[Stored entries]
──────
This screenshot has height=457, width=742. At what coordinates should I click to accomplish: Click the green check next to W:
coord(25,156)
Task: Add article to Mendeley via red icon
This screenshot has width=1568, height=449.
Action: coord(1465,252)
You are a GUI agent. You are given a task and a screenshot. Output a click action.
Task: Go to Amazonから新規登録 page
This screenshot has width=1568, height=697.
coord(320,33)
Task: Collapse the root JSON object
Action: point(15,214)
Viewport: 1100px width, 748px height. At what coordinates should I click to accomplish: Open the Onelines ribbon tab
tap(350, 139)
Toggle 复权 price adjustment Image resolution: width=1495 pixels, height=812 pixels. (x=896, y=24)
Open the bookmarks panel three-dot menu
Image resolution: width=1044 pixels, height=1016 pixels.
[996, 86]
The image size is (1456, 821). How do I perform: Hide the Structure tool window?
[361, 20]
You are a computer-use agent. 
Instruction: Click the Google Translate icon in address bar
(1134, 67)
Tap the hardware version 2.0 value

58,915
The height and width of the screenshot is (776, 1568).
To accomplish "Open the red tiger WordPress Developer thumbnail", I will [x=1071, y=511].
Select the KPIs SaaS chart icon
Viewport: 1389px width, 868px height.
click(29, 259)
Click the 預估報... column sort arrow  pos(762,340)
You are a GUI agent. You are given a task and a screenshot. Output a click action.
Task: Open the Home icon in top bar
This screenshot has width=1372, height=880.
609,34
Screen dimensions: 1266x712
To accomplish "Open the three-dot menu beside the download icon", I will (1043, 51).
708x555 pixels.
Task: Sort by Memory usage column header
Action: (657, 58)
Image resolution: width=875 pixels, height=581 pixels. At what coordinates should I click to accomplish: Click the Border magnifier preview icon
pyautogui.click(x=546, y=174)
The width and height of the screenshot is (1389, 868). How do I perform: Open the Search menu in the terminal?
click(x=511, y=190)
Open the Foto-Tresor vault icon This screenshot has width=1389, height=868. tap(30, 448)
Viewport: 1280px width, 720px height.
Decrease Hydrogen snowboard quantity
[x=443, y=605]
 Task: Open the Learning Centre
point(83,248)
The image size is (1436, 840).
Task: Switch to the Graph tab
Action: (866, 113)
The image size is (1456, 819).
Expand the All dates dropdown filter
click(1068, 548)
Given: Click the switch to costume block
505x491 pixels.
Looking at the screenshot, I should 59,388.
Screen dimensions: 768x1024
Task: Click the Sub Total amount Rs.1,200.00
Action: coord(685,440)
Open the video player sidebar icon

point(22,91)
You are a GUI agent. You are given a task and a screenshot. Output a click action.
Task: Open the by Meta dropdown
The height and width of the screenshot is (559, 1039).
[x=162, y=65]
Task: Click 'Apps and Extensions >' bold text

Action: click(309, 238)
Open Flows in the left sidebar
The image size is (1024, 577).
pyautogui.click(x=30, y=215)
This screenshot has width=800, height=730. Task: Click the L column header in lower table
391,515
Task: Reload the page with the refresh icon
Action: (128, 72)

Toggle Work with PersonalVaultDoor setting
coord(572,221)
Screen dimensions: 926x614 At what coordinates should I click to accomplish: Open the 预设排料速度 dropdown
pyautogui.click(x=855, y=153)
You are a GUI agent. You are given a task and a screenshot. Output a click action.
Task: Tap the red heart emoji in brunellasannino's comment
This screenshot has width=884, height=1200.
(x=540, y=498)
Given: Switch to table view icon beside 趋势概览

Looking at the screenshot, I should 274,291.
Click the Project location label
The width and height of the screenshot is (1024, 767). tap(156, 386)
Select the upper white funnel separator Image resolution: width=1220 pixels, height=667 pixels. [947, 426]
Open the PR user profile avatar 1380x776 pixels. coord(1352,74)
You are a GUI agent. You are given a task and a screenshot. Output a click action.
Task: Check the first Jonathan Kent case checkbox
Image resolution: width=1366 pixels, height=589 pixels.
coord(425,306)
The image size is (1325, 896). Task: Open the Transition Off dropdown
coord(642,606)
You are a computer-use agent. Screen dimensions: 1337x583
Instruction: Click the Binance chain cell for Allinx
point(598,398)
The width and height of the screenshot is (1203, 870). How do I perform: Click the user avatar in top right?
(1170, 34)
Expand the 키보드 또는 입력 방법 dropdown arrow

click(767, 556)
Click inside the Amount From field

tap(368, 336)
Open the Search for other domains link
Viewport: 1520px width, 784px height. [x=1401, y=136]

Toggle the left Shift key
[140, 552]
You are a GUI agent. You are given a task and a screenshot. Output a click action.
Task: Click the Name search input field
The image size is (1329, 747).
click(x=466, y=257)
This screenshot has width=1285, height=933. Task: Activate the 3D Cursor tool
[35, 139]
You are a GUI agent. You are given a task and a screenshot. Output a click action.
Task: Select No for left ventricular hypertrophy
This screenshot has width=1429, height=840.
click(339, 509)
──────
Put everything from the line containing "This screenshot has width=800, height=730." down to the line containing "pyautogui.click(x=855, y=153)", both included, into a JSON list of strings with one string per line, skipping blank lines.

[
  "This screenshot has width=800, height=730. Task: Click the L column header in lower table",
  "391,515",
  "Task: Reload the page with the refresh icon",
  "Action: (128, 72)",
  "Toggle Work with PersonalVaultDoor setting",
  "coord(572,221)",
  "Screen dimensions: 926x614 At what coordinates should I click to accomplish: Open the 预设排料速度 dropdown",
  "pyautogui.click(x=855, y=153)"
]